This morning's news, that Topps will become the exclusive trading card of Major League Baseball, means only one thing to me: I can finally stop buying Upper Deck cards.
I have always bought Upper Deck cards with a bit of reluctance. With the exception of 1993 UD and some other sets here and there, my interest in UD rarely hovered above the curiosity stage. I bought Upper Deck to see what they offered, often didn't like it, then only bought it for Dodgers I could pull.
Upper Deck and I just didn't see things the same way. I like cards with design. Upper Deck often went with as minimal a design as possible. I like well-thought-out, well-researched card backs. Upper Deck went the pictures-and-stilted-text route with its card backs.
For a long time, Upper Deck's strong point were its photos. They were different, creative, sharp. But after awhile everything got to be the same. And, this year especially, I got the impression that Upper Deck was mailing it in.
Maybe they were mailing it in because they knew this was coming -- that Topps had administered the final knock-out blow and would become MLB's exclusive card maker.
Upper Deck says it's still in the game, that it will continue to manufacture baseball cards of today's players, just without MLB logos and trademarks. I believe UD thinks that will still fly with collectors because the player is more important than a "logo." Well, I am more about the team and tradition and history than the player, and that means I have little interest in buying packs of cards in which logos are airbrushed off of caps and jerseys.
Being able to focus on only one company's cards certainly sounds attractive.
But I know this may lead to issues that I haven't thought through at this early stage. I do know that lack of competition is never good. Collectors have immediately expressed concern that Topps will grow lazy and stale. Speaking as someone who collected during part of Topps' monopoly from the late 1950s to the early 1980s, I never thought things were as stark as collectors make it seem. But I eye Topps' exclusivity warily.
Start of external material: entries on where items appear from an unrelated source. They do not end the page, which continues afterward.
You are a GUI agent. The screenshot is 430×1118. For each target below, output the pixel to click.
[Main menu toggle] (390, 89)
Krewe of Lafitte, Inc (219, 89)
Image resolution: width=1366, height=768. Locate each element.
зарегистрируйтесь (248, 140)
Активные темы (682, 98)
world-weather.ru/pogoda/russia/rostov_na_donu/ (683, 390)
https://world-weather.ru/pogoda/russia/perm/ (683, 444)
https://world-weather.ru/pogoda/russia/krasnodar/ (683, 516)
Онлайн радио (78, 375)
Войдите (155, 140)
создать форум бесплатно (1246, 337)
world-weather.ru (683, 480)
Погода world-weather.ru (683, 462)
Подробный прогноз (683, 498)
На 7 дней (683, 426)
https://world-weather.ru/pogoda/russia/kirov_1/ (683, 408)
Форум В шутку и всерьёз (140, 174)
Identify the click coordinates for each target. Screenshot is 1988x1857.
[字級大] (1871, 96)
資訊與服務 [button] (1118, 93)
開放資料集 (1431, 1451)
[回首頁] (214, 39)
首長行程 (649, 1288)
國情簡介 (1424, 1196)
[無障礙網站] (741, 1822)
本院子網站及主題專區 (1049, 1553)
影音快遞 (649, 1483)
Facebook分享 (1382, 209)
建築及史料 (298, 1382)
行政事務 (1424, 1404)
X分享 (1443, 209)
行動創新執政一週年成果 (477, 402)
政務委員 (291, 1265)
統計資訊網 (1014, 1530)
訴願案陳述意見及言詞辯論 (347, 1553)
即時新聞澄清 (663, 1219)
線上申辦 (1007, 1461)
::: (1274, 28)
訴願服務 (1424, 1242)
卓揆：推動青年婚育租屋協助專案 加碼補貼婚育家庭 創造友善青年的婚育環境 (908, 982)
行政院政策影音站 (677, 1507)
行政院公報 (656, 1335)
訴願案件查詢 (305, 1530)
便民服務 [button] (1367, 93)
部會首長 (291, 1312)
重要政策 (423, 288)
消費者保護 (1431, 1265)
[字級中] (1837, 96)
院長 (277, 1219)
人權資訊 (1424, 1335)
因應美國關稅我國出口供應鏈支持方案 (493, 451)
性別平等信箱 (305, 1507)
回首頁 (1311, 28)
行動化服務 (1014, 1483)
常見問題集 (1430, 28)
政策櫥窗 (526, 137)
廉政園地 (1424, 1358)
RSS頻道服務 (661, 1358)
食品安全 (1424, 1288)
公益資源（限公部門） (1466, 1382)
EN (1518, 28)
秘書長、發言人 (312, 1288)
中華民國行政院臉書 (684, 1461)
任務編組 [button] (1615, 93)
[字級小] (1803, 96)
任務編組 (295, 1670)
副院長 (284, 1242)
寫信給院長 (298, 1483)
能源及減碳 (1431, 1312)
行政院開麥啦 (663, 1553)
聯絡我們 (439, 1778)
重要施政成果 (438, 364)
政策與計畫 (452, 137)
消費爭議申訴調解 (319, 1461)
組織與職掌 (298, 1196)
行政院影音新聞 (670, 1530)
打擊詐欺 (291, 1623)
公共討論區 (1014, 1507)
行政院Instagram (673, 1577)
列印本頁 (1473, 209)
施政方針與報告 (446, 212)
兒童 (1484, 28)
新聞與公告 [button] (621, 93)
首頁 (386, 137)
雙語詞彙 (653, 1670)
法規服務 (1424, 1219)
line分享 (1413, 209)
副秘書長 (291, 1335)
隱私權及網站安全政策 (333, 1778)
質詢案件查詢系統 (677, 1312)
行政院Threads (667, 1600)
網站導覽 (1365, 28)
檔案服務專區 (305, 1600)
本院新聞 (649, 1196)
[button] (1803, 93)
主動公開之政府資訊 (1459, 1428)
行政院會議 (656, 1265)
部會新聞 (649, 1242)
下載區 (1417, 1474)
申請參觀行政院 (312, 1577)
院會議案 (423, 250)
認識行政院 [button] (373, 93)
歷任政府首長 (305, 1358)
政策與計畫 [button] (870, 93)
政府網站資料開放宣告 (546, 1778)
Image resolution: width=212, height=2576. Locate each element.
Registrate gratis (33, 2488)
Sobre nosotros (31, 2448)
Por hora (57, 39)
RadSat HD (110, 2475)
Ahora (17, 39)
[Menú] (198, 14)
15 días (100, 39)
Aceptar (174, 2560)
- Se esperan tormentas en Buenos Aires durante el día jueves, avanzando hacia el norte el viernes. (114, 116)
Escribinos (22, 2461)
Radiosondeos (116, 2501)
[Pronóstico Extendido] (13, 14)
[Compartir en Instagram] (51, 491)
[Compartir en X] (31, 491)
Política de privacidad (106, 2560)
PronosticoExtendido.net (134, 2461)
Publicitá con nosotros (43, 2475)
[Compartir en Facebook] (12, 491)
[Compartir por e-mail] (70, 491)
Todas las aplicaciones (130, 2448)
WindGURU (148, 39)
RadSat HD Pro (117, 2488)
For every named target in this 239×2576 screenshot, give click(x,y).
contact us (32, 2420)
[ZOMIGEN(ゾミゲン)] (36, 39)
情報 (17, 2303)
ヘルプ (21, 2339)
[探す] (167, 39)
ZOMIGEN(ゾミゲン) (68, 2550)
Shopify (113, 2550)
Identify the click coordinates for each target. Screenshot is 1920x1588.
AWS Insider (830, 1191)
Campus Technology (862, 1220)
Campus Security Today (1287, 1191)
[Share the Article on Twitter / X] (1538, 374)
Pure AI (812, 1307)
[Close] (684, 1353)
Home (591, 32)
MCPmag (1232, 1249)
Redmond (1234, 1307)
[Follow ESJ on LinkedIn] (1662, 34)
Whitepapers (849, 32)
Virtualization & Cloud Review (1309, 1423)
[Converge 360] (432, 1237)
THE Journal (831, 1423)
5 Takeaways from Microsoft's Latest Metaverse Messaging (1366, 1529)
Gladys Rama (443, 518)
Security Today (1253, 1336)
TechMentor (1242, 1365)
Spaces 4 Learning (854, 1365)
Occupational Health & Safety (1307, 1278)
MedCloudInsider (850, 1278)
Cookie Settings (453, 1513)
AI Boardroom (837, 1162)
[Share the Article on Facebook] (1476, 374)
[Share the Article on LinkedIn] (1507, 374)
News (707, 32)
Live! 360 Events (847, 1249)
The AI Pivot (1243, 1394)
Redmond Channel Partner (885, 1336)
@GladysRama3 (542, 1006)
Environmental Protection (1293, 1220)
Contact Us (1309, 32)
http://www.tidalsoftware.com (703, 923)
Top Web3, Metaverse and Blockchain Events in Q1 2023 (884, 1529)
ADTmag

I will miss a few things about Upper Deck: the pictures on the back, its willingness to include overlooked relievers and other fringe players in its sets.
And, I'll miss another thing: UD was the first to regularly put "night cards" in its set. Look at the sets from 1989, 90 and 91. Many more night photos in those sets than anyone elses.
But, unless something changes, I'm finished with Upper Deck. Does that make me happy? I don't know. It's more like a feeling of relief, combined with concern, wariness and curiosity.
So, maybe I was a bit abrupt at the beginning of this post. News of Topps' exclusivity could mean more than one thing to me. And who knows? Maybe in 2010, I'll be buying Upper Deck again. But on Aug. 6, 2009, I don't see that happening.